-- START --

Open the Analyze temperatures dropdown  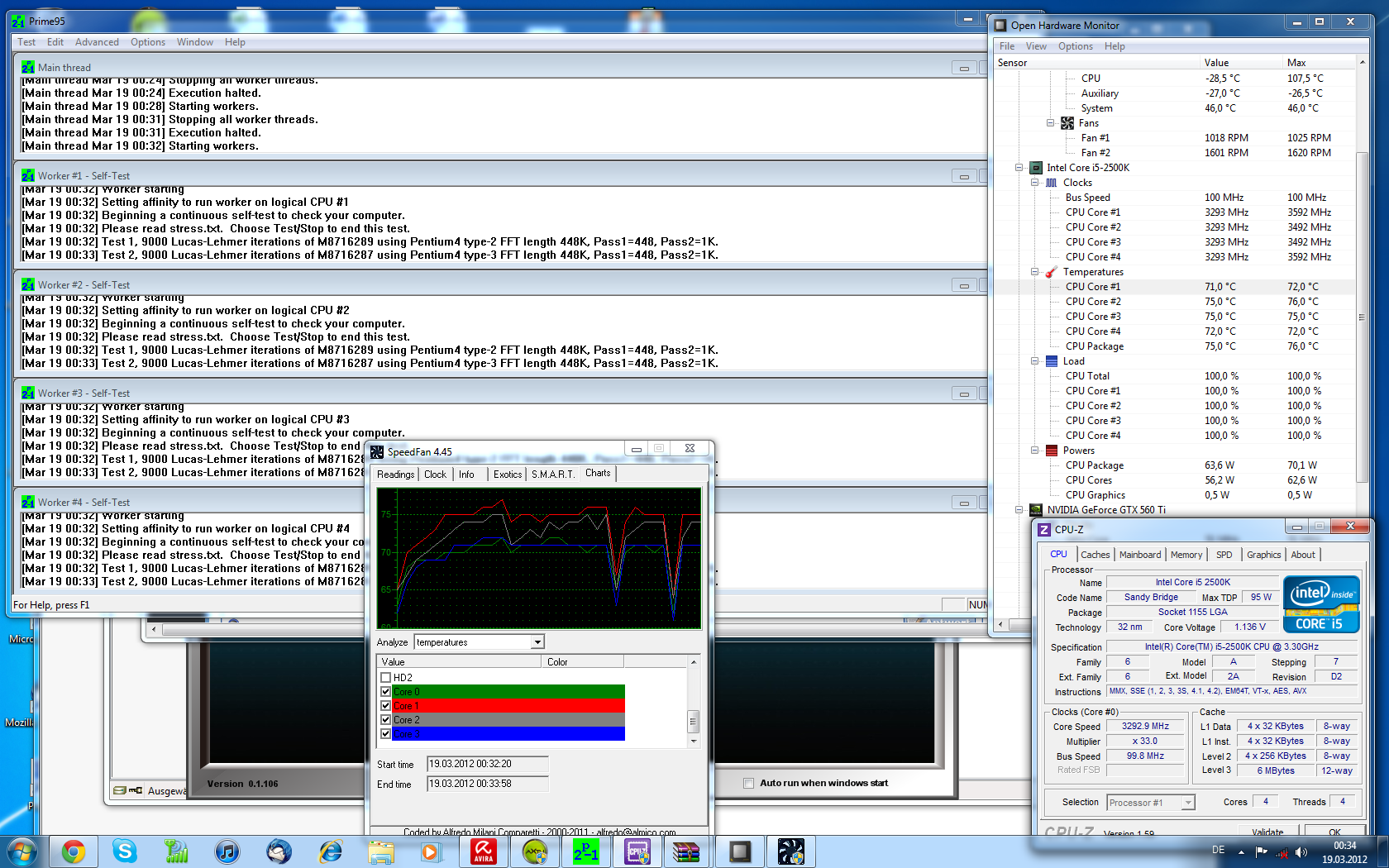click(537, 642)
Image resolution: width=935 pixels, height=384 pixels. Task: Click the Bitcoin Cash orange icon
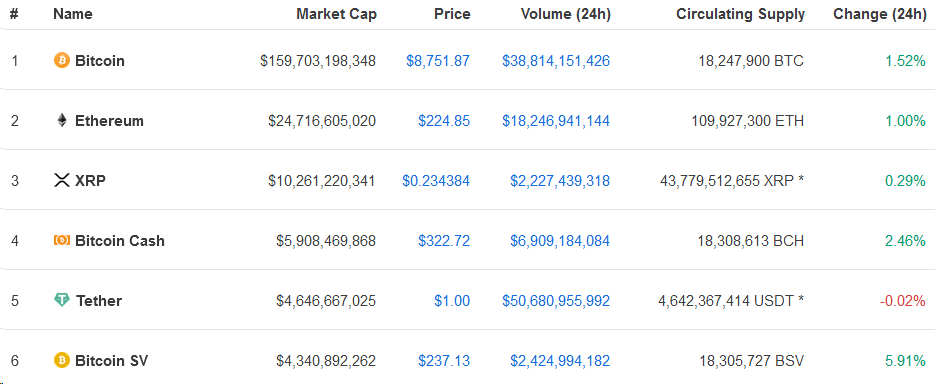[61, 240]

-- END --
-- START --

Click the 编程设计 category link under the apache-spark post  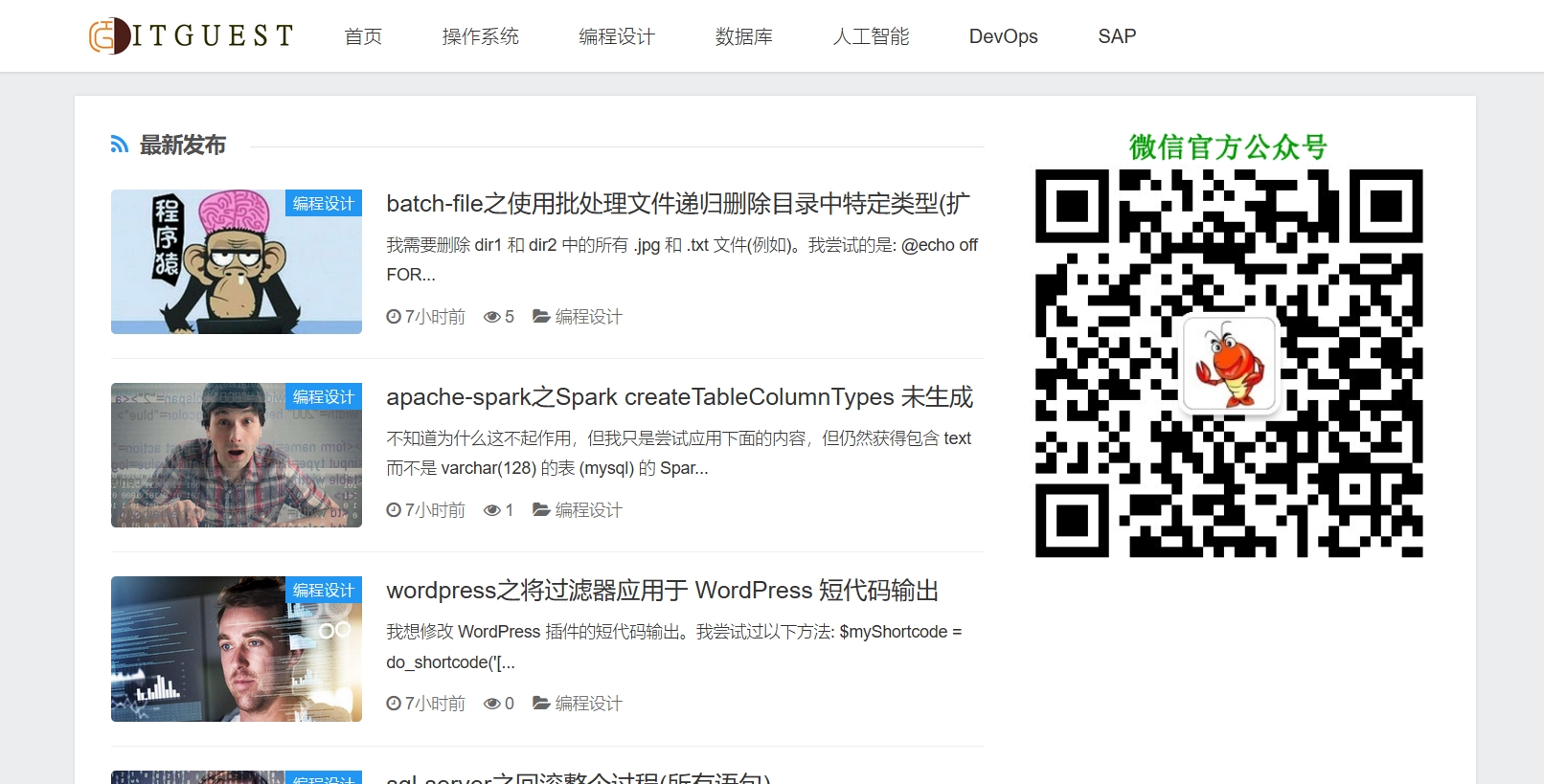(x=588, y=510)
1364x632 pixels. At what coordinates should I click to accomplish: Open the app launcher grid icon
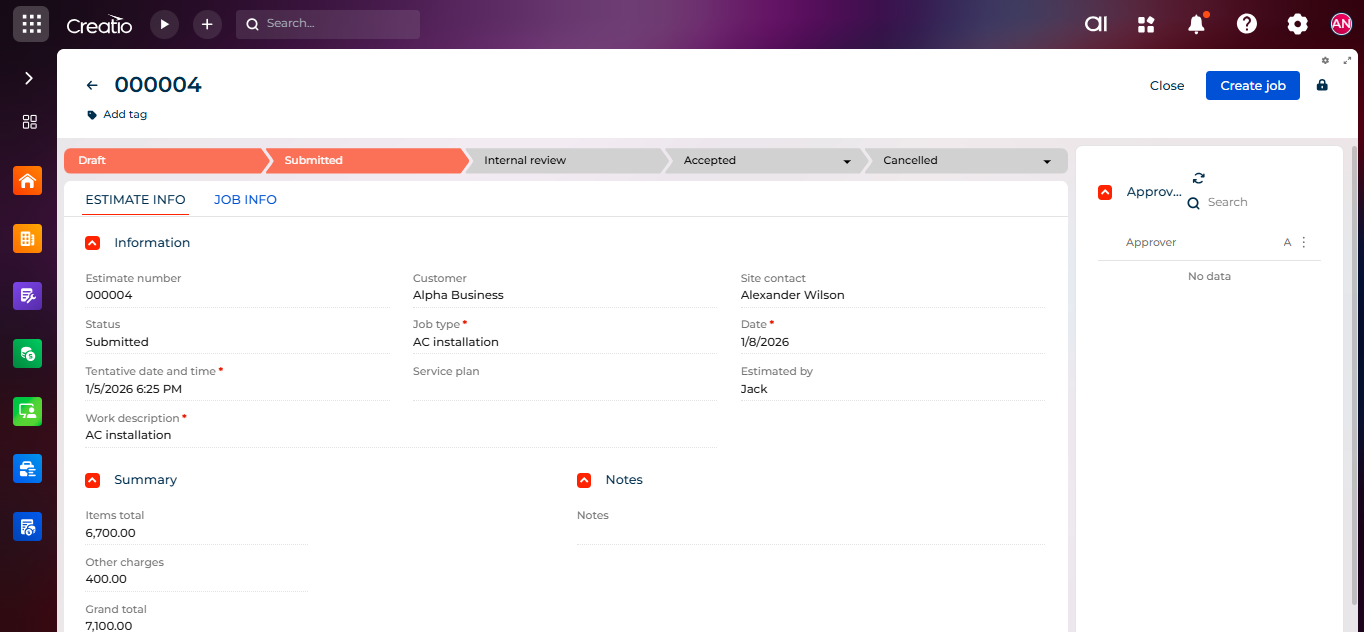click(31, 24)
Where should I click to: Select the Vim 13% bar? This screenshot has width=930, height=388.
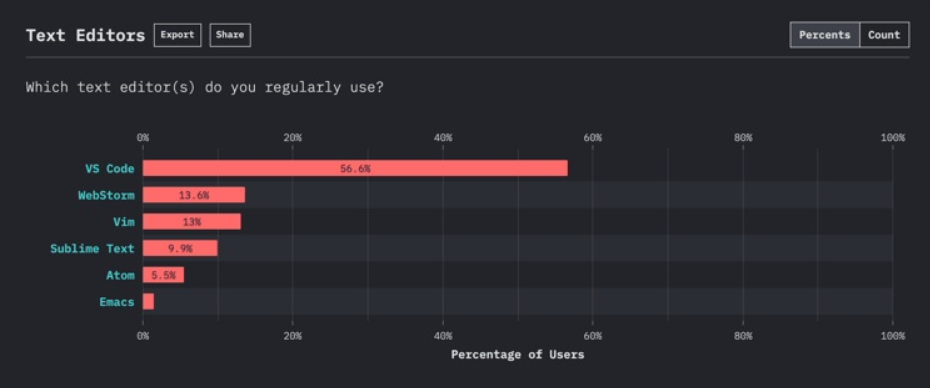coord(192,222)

-- END --
-- START --

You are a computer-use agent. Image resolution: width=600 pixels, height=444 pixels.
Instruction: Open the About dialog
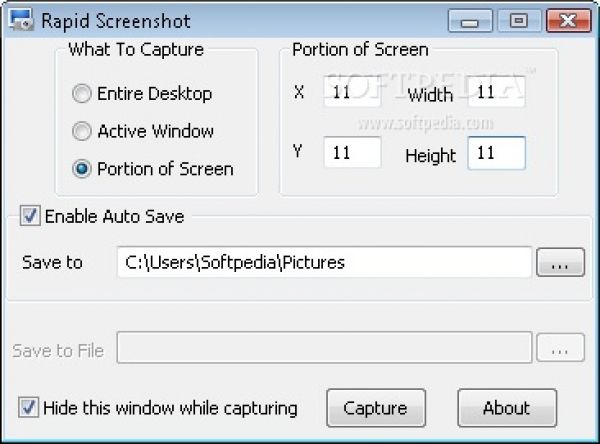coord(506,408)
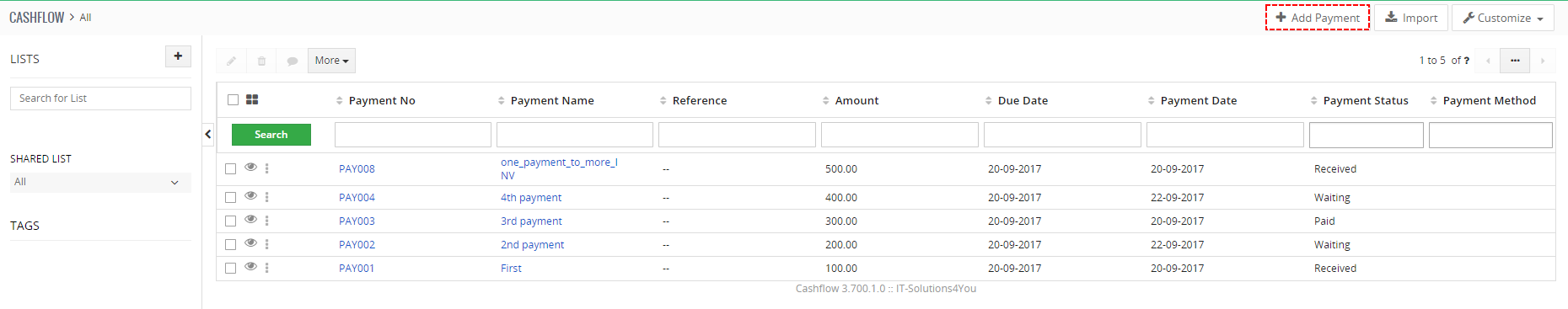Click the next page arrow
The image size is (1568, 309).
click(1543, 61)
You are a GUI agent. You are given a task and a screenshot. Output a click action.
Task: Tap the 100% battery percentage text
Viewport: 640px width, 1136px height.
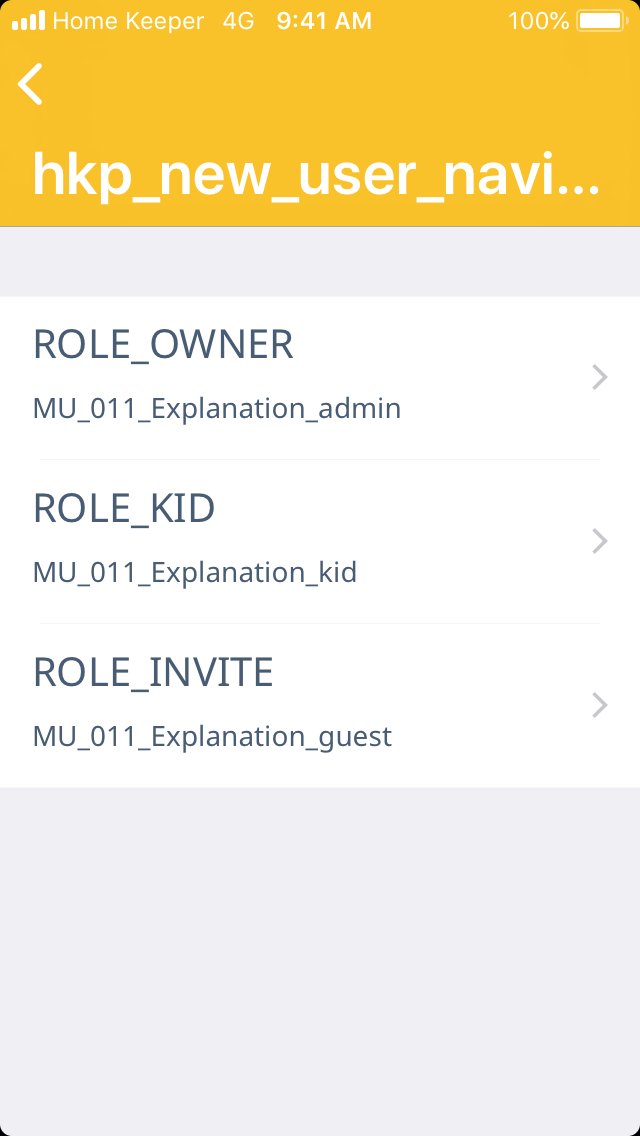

-- END --

Can you write out the records again from the line with "Where should I" to the line with "coord(192,222)", both included, shifting every coordinate in the answers up by 136? Keep the requests unchanged and leave the pictures out.

Result of this task:
Where should I click to: Select the Vim 13% bar? This screenshot has width=930, height=388.
coord(328,358)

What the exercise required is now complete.